O Irã afirmou que não poderá participar da Copa do Mundo de 2026, em hipótese alguma, em razão dos ataques dos EUA e da morte do líder supremo Ali Khamenei. O ministro dos Esportes, Ahmad Donyamali, declarou à televisão estatal que o regime iraniano não garante a segurança de atletas e dirigentes, citando ações militares recentes. A declaração ocorre enquanto o Irã já está classificado para a competição, que acontece nos Estados Unidos, México e Canadá.

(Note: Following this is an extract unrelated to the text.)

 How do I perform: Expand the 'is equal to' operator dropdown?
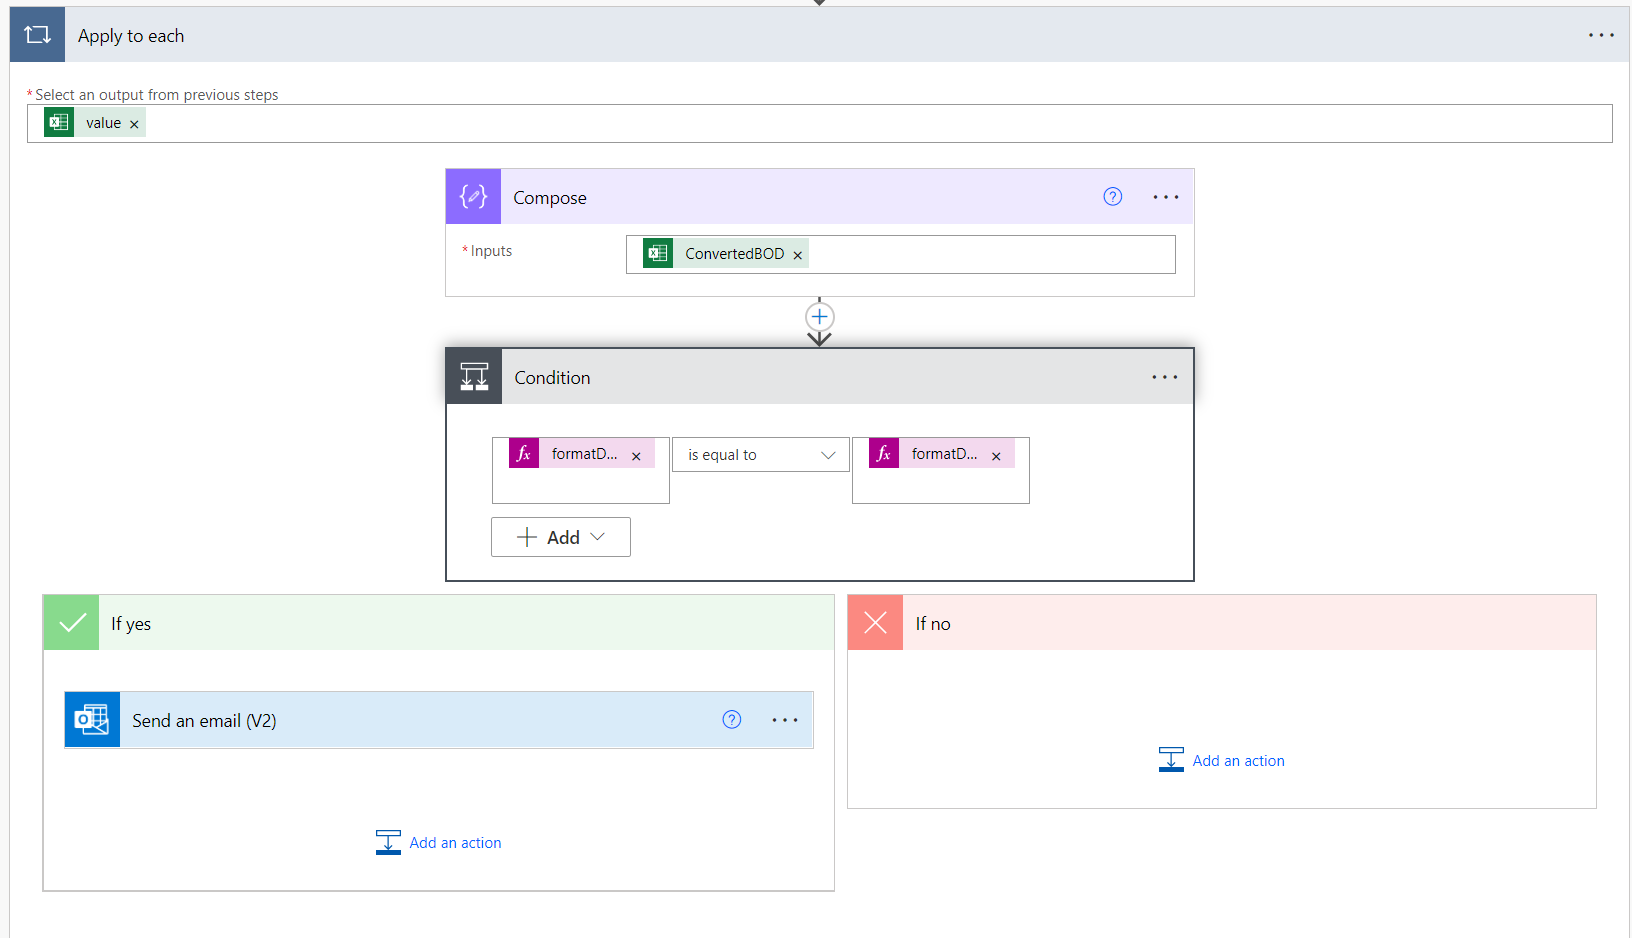(x=761, y=455)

Os Estados Unidos serão um dos três países anfitriões da edição de 2026. O Irã figura entre as seleções classificadas para o torneio, com jogos previstos nos Estados Unidos, incluindo confrontos contra Nova Zelândia, Bélgica e Egito em diferentes estádios. A tensão entre os dois países se intensificou após ataques no Golfo Pérsico, no final de fevereiro, em uma operação conjunta com Israel.

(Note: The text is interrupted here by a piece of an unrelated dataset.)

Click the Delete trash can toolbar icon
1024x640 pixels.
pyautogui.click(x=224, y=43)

A Fifa acompanha o desenrolar dos acontecimentos, mantendo a promessa de realizar a competição com segurança e participação de todas as seleções, conforme declaração do secretário-geral Mattias Grafström. Caso haja desistência ou exclusão de uma equipe, a federação pode tomar ações, inclusive substituir a associação participante.
Implicações e cenários
Analistas destacam que o conflito atual coloca a Copa em um cenário de alta politização, com impactos potenciais na logística, segurança e na organização do evento. Especialistas lembram que o Irã já havia enfrentado dificuldades de vistos para participações anteriores e que a substituição da equipe ainda dependeria de critérios da Fifa e de vaga disponível.
A possibilidade de substituição pela AFC levanta opções como Iraque ou Emirados Árabes, caso a repescagem intercontinental selecione uma nova vaga para a região. Observadores ressaltam que o ambiente político pode aumentar tensões em estádios e áreas de treino, especialmente em cidades-sede como Los Angeles e Seattle.
Outro ponto em foco envolve a relação entre a Fifa e autoridades americanas, com críticas sobre alinhamentos políticos do órgão. A entidade reforça sua posição de neutralidade, enquanto o debate sobre a responsabilidade de organismos esportivos em contextos geopolíticos permanece aberto entre especialistas e parlamentares.